Positive developments surrounding the initial deployment of Pfizer's COVID-19 vaccine in the U.S., the extension of Brexit talks and the seemingly impending unveiling of the bi-partisan fiscal stimulus proposal in DC (although that doesn't go anywhere near guaranteeing its passage) supported risk sentiment in early Asia trade.

  • Still, the shorter-term impact of COVID-19, pockets of geopolitical worry and continued lack of ultimate progress/end games surrounding the previously flagged risk-positive moves meant that the early risk-positive flows didn't see much in the way of follow-through, as e-minis meandered through Asia hours.
  • The Hang Seng struggled on some punitive fines for some of the the index's larger constituents, courtesy of the CCP.
  • FTSE 100 futures also backed away from their early high, and last sit unchanged on the day.
  • Nikkei 225 +0.3%, Hang Seng -0.5%, CSI 300 +0.6%, ASX 200 +0.3%.
  • S&P 500 futures +16, DJIA futures +173, NASDAQ 100 futures +29.

GOLD: As You Were

Spot gold is little changed vs. this time on Friday, operating around $1,835/oz, virtually unchanged vs. Friday's closing levels. U.S. real yields are unchanged to a touch higher vs. comparable times on Friday, with the DXY still hovering a little above cycle lows. Elsewhere, total known ETF holdings of gold operate ~4% off their recent all-time peak.
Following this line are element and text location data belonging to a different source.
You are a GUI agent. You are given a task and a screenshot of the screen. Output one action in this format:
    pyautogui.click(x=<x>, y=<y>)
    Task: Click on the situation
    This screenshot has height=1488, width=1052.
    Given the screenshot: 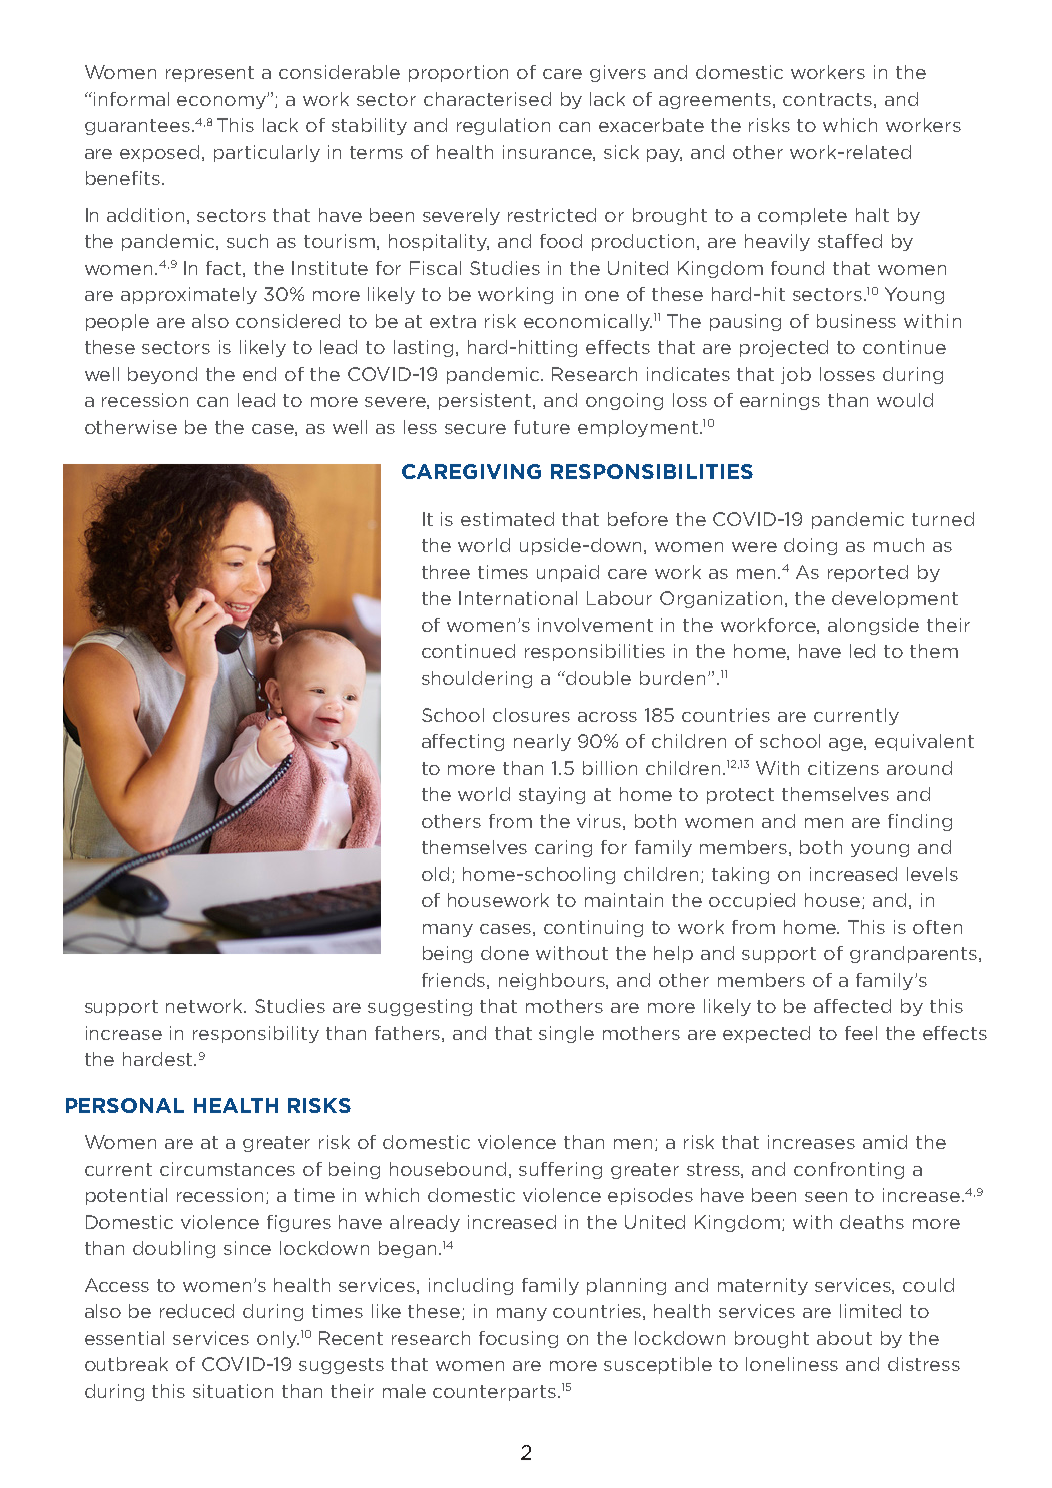 What is the action you would take?
    pyautogui.click(x=233, y=1391)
  • The EUA of Pfizer's COVID-19 vaccine in the U.S. has been welcomed but hasn't really had any meaningful impact on broader markets, with continued focus on the broader COVID picture (near term pain), Brexit dynamic, fiscal situation in DC and pockets of geopolitical risk evident in early trade this week.
  • The technical lines in the sand are unchanged.

OIL: A Melting Pot Of News Flow

The major crude benchmarks chopped around in early trade this week, with Brent struggling for direction around the $50.00 mark. Still, both WTI & Brent have managed to register modest gains thus far, last printing ~$0.30 above settlement levels.

  • As we have mentioned elsewhere, risk-positive headline flow from the weekend was countered by the a lack of firm progress re: most of the matters that saw favourable headlines, while geopolitical tension and the short-term pain of COVID-19 further limited any exuberance witnessed in early trading.
  • In terms of crude specific news flow, the week saw Iran continue to point to a fairly immediate ramping up of crude production, while neighbour Iraq continued to fight fires at oilfields.
  • Elsewhere, a RTRS source report did the rounds suggesting that "Mexico is wrapping up purchases for the 2021 edition of an oil hedging program that insures its revenues from oil sales."
  • Middle East tensions were also at the fore, as Asia-Pac hours saw the Associated Press report that "an explosion rocked a ship off Saudi Arabia's port city of Jiddah on the Red Sea, authorities said Monday, without elaborating. The kingdom did not immediately acknowledge the blast, which struck off a crucial port and distribution center for its oil trade." This particular headline was supportive of crude during the second half of Asia-Pac trade.